Because of the many unknowns in active surveillance, the new prostate cancer guideline contains a "plea" for more research in this area, said Dr. Mohler.

Systemic Therapy for Metastatic Disease

"We have completely revamped systemic therapy for castration-resistant metastatic prostate cancer," Dr. Mohler told Medscape Medical News in an interview before the NCCN meeting. The revamping includes 2 new treatments and a new agent for the prevention of skeletal-related events.

One of the new treatments — sipuleucel-T (Provenge, Dendreon) — is an immunotherapy, which, according to the NCCN, should be considered for asymptomatic men with castration-resistant metastatic prostate cancer.

These men should have a good performance status, an estimated life expectancy of more than 6 months, and no visceral disease.

Sipuleucel-T has been shown in a phase 3 trial to extend survival; mean survival was 25.8 months in the treatment group and 21.7 months in the control group (a 22% reduction in mortality risk).

Interestingly, men who benefited from sipuleucel-T showed no clinical response, and the PSA responses were few, noted Dr.

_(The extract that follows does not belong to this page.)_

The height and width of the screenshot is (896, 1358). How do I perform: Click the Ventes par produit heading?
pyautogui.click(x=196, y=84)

Mohler.

Symptomatic men in this setting, who are by definition not candidates for sipuleucel-T, should still first be considered for chemotherapy (docetaxel and prednisone every 3 weeks), according to the guideline.

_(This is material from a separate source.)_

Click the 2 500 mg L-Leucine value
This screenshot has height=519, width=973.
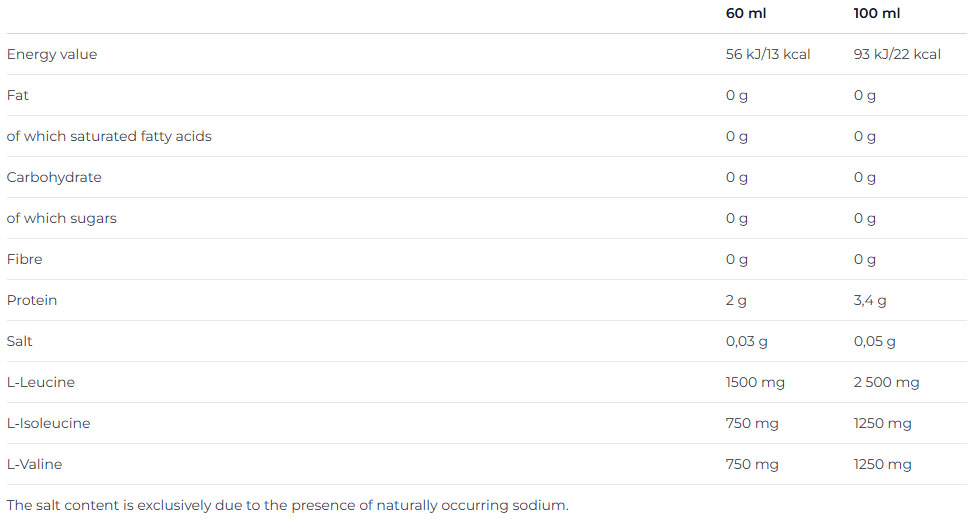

For a man who fails docetaxel, there is a new second-line option — cabazitaxel (Jevtana, Sanofi-Aventis).

"It is impressive that cabazitaxel produced a significant survival benefit in patients who had progressed despite docetaxel, a drug that has a very similar mechanism," said Philip Saylor, MD, from Massachusetts General Hospital Cancer Center in Boston, who did not attend the NCCN meeting.

Dr. Saylor was referring to the fact that cabazitaxel has been shown in a phase 3 trial to prolong overall survival; median survival was 15.1 months in the cabazitaxel group and 12.7 months in the mitoxantrone group.

There are limitations to who can be prescribed cabazitaxel, according to the NCCN. Patients selected for treatment should be without severe neuropathy and have adequate liver, kidney, and bone marrow function, "given the high risk of neutropenia and other side effects in this population."

"Patients who tolerated first-line docetaxel chemotherapy without experiencing substantial side effects are the most likely to be interested in subsequent treatment with cabazitaxel," Dr. Saylor told Medscape Medical News in an email.

Finally, for men with castration-resistant metastatic prostate cancer, the NCCN panel now recommends denosumab (Xgeva, Amgen) as an alternative to zoledronic acid for the prevention of skeletal-related events. A phase 3 study showed denosumab to be the superior agent in delaying the time to first skeletal-related event and other measures, said Dr. Mohler. All patients receiving denosumab should be treated with vitamin D and calcium and undergo periodic monitoring of serum calcium levels because of the risk for hypocalcemia.

Dr. Mohler is the chief medical officer of Androbiosys, Inc.

National Comprehensive Cancer Network (NCCN) 16th Annual Conference. Presented March 12, 2011.